FOCAL(Ford - OLIVES Collaboration on Active Learning): A Cost-Aware Video Dataset for Active Learning
This work was done in the Omni Lab for Intelligent Visual Engineering and Science (OLIVES) @ Georgia Tech in collaboration with the Ford Motor Company. It has recently been accepted for publication in the IEEE International Conference on Big Data (Acceptance Rate 17.4%)!! Feel free to check our lab's Website and GitHub for other interesting work!!!
The paper can be read at this arxiv link.
K. Kokilepersaud*, Y. Logan*, R. Benkert, C. Zhou, M. Prabhushankar, G. AlRegib, E. Corona, K. Singh, A. Parchami, "FOCAL: A Cost-Aware, Video Dataset for Active Learning," in IEEE Conference on Big Data 2023, Sorento, Italy, Dec. 15-18, 2023.
@article{kokilepersaud2023focal,
title={FOCAL: A Cost-Aware, Video Dataset for Active Learning},
author={Kokilepersaud, Kiran and Logan, Yash-Yee and Benkert, Ryan and Zhou, Chen and Prabhushankar, Mohit and AlRegib, Ghassan and Corona, Enrique and Singh, Kunjan and Parchami, Armin},
journal={IEEE International Conference on Big Data},
year={2023},
publisher={IEEE}
}
In this paper, we introduce the FOCAL (Ford-OLIVES Collaboration on Active Learning) dataset which enables the study of the impact of annotation-cost within a video active learning setting. Annotation-cost refers to the time it takes an annotator to label and quality-assure a given video sequence.

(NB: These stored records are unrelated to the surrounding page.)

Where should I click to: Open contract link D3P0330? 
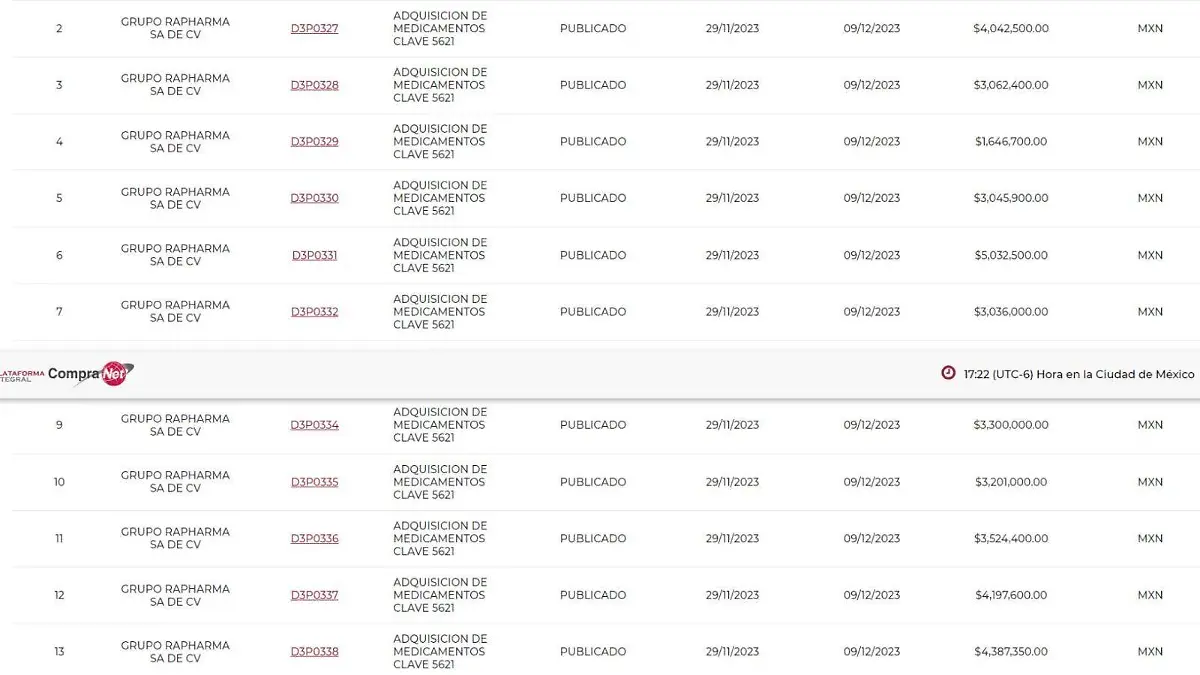point(314,198)
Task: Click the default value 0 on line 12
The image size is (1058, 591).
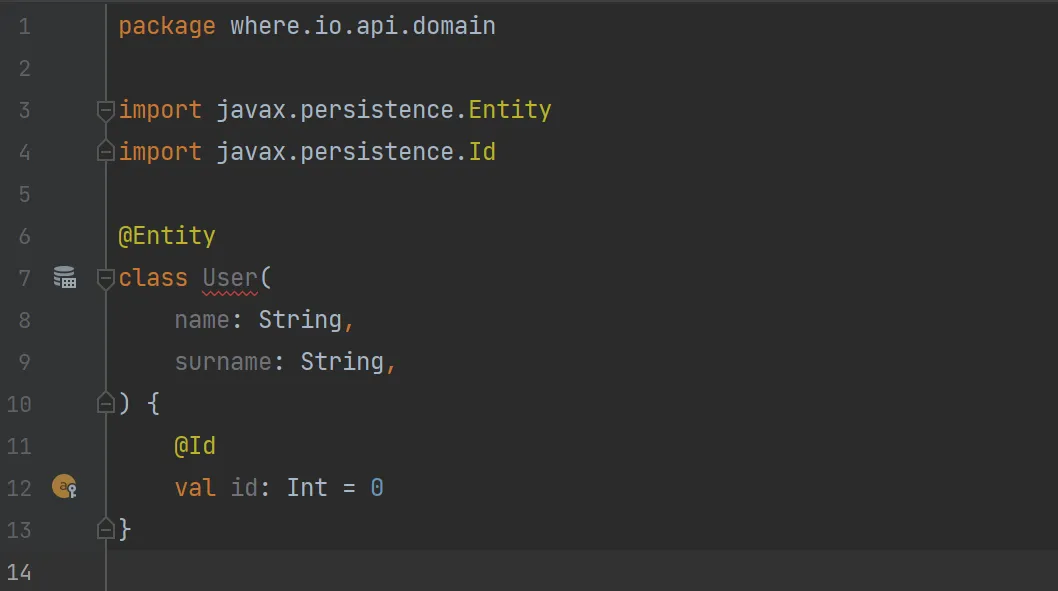Action: coord(377,488)
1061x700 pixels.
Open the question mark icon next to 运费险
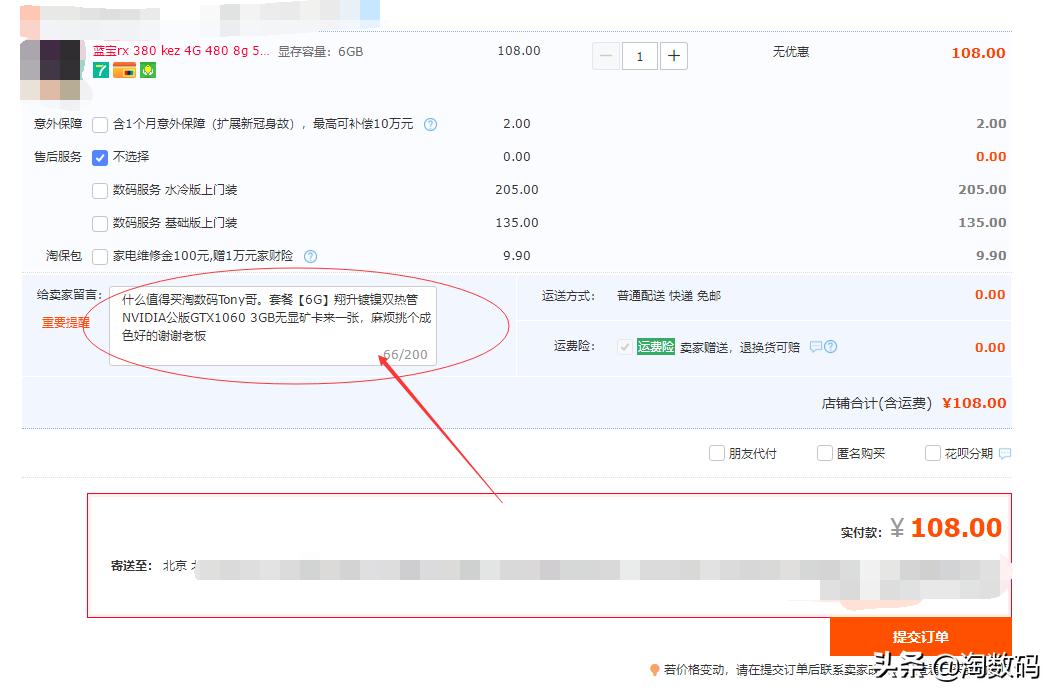832,347
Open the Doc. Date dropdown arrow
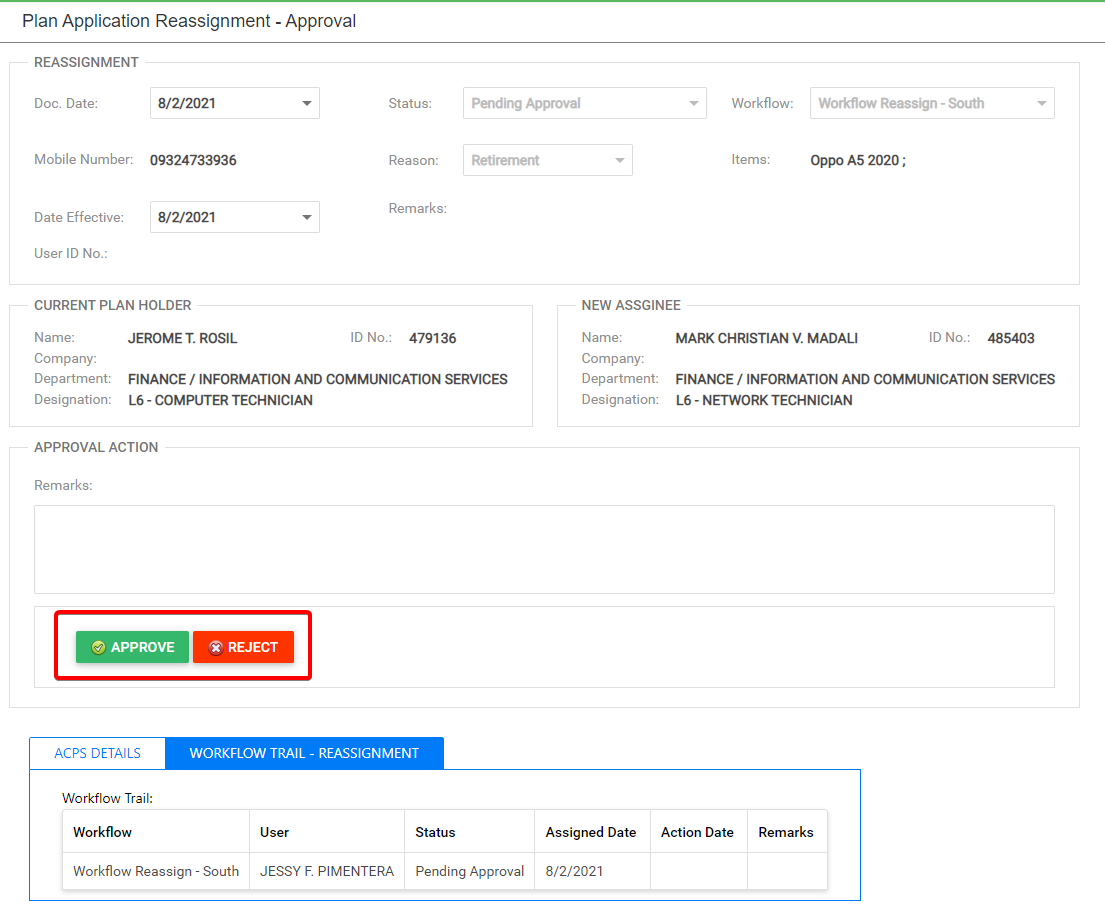This screenshot has height=907, width=1105. coord(306,103)
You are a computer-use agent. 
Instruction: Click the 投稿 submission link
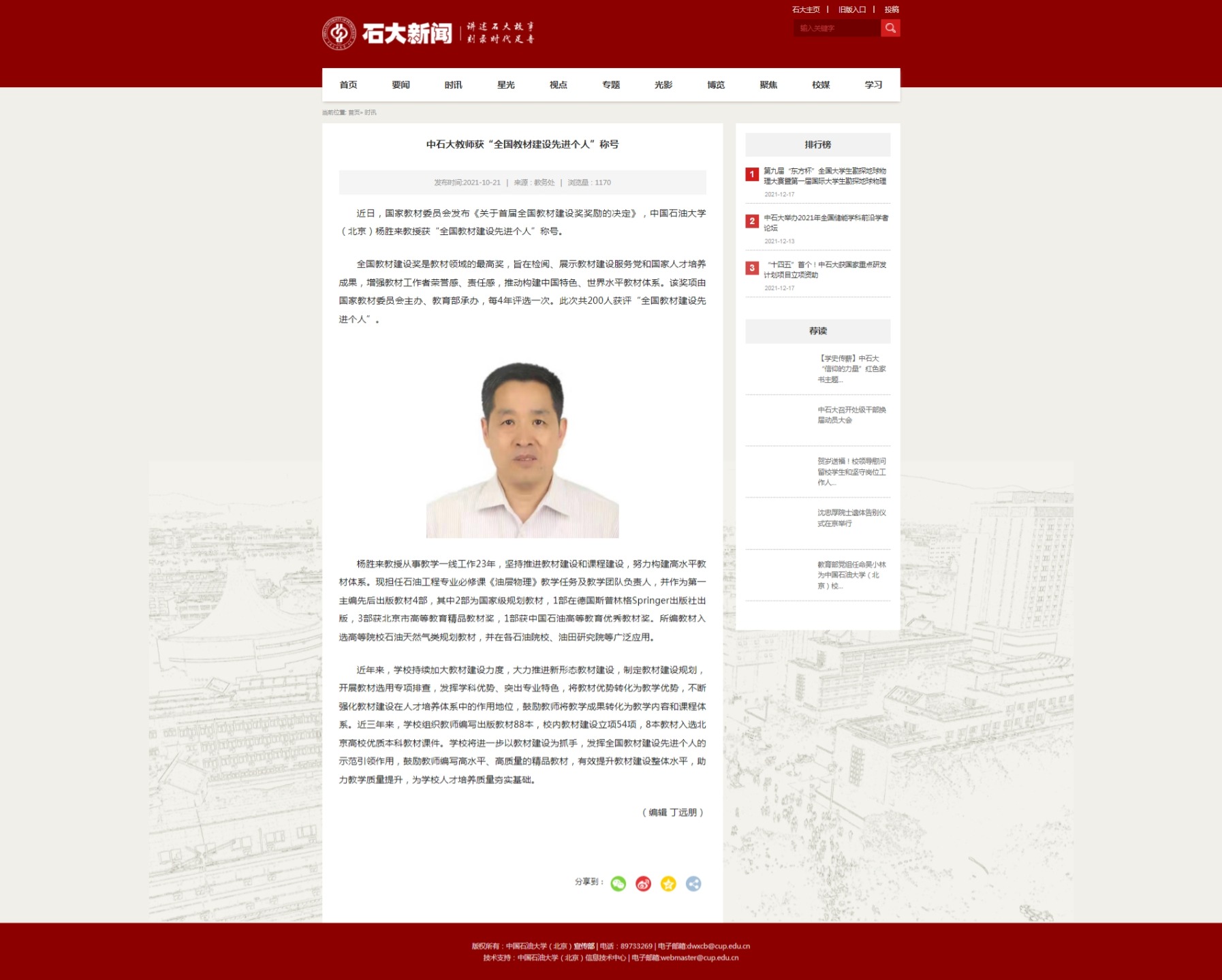(891, 10)
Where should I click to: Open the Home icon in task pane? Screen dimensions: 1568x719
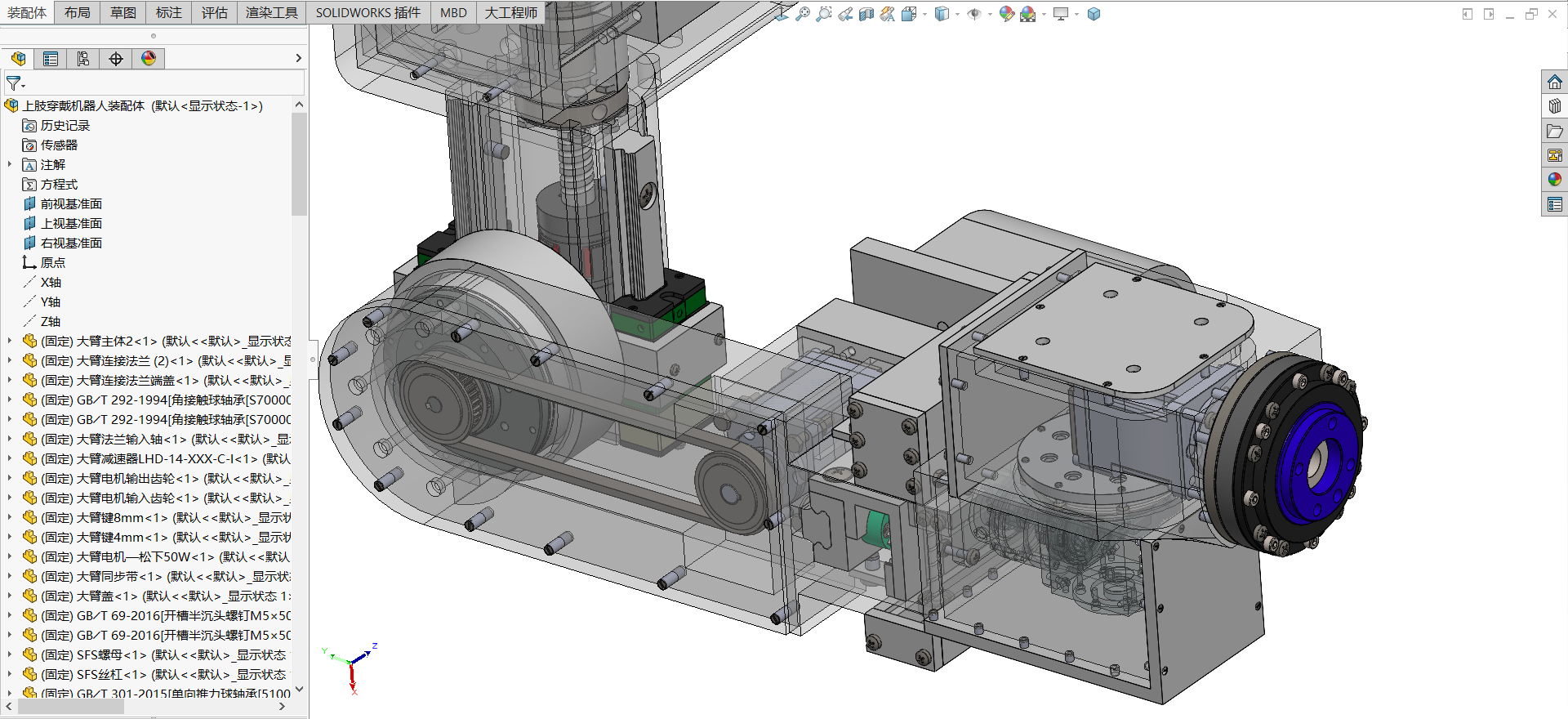pyautogui.click(x=1554, y=83)
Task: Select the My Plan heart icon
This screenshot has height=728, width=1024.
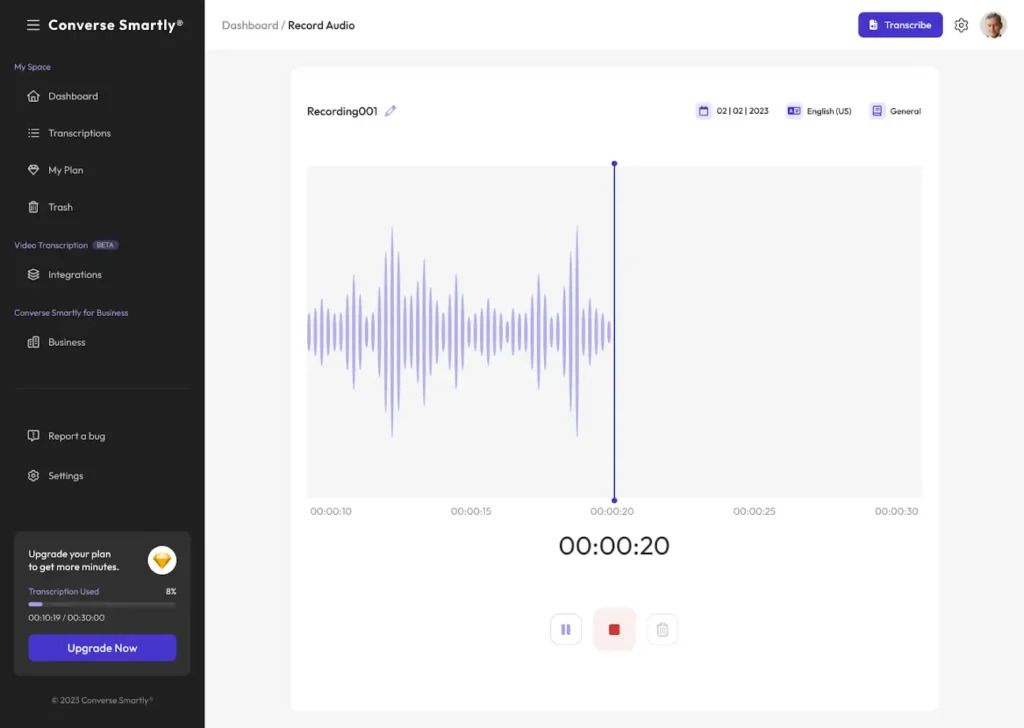Action: pyautogui.click(x=33, y=169)
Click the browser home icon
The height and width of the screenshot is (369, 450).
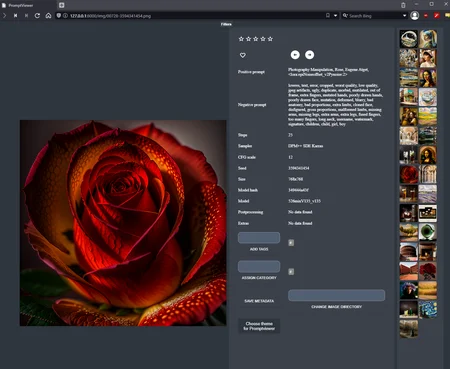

A practical motivation for active learning research is to minimize annotation-cost by selectively labeling informative samples that will maximize performance within a given budget constraint. However, previous work in video active learning lacks real-time annotation labels for accurately assessing cost minimization and instead operates under the assumption that annotation-cost scales linearly with the amount of data to annotate. This assumption does not take into account a variety of real-world confounding factors that contribute to a nonlinear cost such as the effect of an assistive labeling tool and the variety of interactions within a scene such as occluded objects, weather, and motion of objects. FOCAL addresses this discrepancy by providing real annotation-cost labels for 126 video sequences across 69 unique city scenes with a variety of weather, lighting, and seasonal conditions. These videos have a wide range of interactions that are at the intersection of infrastructure-assisted autonomy and autonomous vehicle communities. We show through a statistical analysis of the FOCAL dataset that cost is more correlated with a variety of factors beyond just the length of a video sequence. We also introduce a set of conformal active learning algorithms that take advantage of the sequential structure of video data in order to achieve a better trade-off between annotation-cost and performance while also reducing floating point operations (FLOPS) overhead by at least 77.67%. We show how these approaches better reflect how annotations on videos are done in practice through a sequence selection framework. We further demonstrate the advantage of these approaches by introducing two performance-cost metrics and show that the best conformal active learning method is cheaper than the best traditional active learning method by 113 hours.
This figure shows the differences between traditional active learning algorithms and the considerations that exist in real-world annotation workflows.
This diagram shows the differences in cost of the queried sequences by a variety of Active Learning Algorithms.
The data for this work can be found at this zenodo location.
- Clone the repository with:
git clone https://github.com/olivesgatech/FOCAL_Dataset.git
- Set the python path in the starting directory of the repo with:
export PYTHONPATH=$PYTHONPATH:$PWD
- Configure the .toml file according to the desired settings of the project. An example is provided in the provided repository. Important parameters of interest are shown below:
# Important Parameters for Object Detection Network
yolocfg = './Models/detection/yolov5/models/yolov5n.yaml'
hyp = './Models/detection/yolov5/data/hyps/hyp.scratch-low.yaml'
data = './Models/detection/yolov5/data/focal.yaml'
pretrained = 'yolov5n.pt'
# Important Parameters for Sequential Active Learning Experiments
# n_start is intial number of sequences to begin training
n_start = 2
# n_end is the number of sequences in the final round of training
n_end = 14
# n_query is the number of sequences added after each round
n_query = 1
# strategy is the query strategy used for the experiment
# Implemented strategies include: Entropy, Least Confidence, [GauSS](https://arxiv.org/abs/2302.12018), Margin, Random, and a variety of Conformal Methods
strategy = 'entropy'
init_seed = 0
# Convergence Map and Max Epochs Determine how long each round will train for
convergence_map = 0.15
max_epochs = 9
# Sampling Type sets the active learning to framewise or sequential modes
sampling_type = 'sequence'
- Set the desired .toml as the config file for the experiment and perform the active learning experiment with the following command:
python applications/activelearning/run.py --config example.toml
This work was done in collaboration with the Ford Motor Company. Code for object detection experiments can be found at the official Yolo v5 repository.